2. Hat der Branchentrend von Proof-of-Work zu Proof-of-Stake-Blockchains nur Vorteile oder gibt es Gründe, die diesen Trend abbremsen könnten?
Der Trend zu Proof-of-Stake-Blockchains wird sich sicherlich fortsetzen und zur Entstehung einer Reihe von Blockchains mit geringfügig anderen Designs, Stärken und daraus resultierenden Anwendungsfällen führen. Diese reichen von Decentralized Finance über das Internet of Things bis hin zu anderen Anwendungen.
Dabei dürfte Bitcoin wahrscheinlich als einzige Ausnahme diesem Trend nicht folgen. Der wichtigste Grund dafür ist seine Stabilität, die sich aus der Einfachheit des Proof-of-Work-Algorithmus in Kombination mit einer Erfolgsbilanz von mehr als 13 Jahren ableiten lässt. Proof-of-Stake-Blockchains sind komplexer im Design, weshalb es schwieriger ist, ihre Stabilität unter extremen Bedingungen oder Randbedingungen wie einer starken Konzentration von Assets mit wenigen Inhabern zu beurteilen.

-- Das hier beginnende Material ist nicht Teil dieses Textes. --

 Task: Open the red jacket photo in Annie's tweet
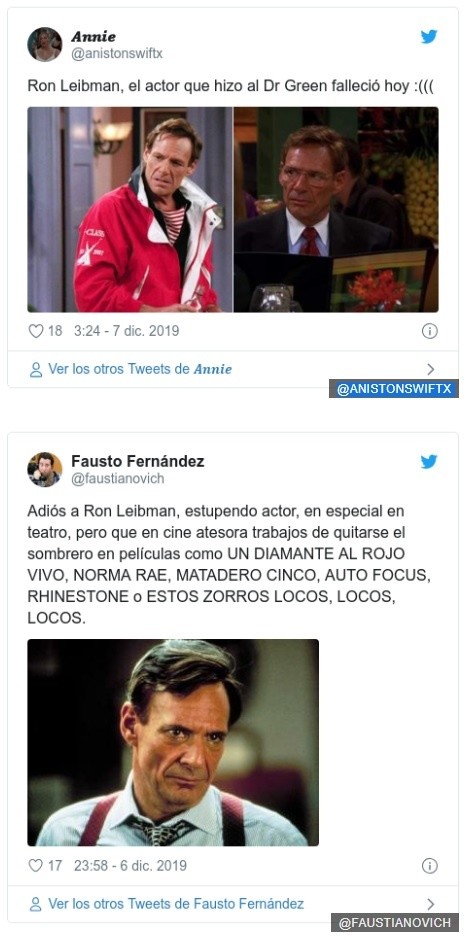130,210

Ich gehe aber davon aus, dass sich dieser Trend insgesamt mit dieser einen Ausnahme fortsetzen wird.
3. Glauben Sie, dass Banken und traditionelle Finanzinstitute irgendwann ihre eigenen Staking-Dienste einrichten könnten? Was sind die jeweiligen Gründe dafür?

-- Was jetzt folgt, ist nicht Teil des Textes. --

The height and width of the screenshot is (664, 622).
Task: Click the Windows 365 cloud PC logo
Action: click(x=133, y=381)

Ich gehe in jedem Fall davon aus, dass Banken und traditionelle Finanzinstitute letztendlich Staking-Dienste anbieten werden. Diese könnten sogar in andere eingebettet sein, so dass die Dienste für Kunden nahezu unsichtbar bleiben. Beispiele dafür könnten Geldkonten sein, die in einigen Ländern implizite Geldmärkte sind, d. h. zinstragende Konten. Im Hinblick auf Anreize ist es ein Geben und Nehmen: Personen, die eine Währung halten, sollten diese zur Absicherung des Netzwerks einsetzen. Als Anreiz dafür erhalten sie eine entsprechende Belohnung. Die Institute, die diese Blockchain-Systeme betreiben, erhalten eine Servicegebühr, die von der Belohnung abgezogen wird. In erster Linie geht es darum, diese Anreize in ein Gleichgewicht zu bringen. Die Protokolle und Institute, die das richtige Gleichgewicht finden, werden erfolgreich sein und weiter wachsen.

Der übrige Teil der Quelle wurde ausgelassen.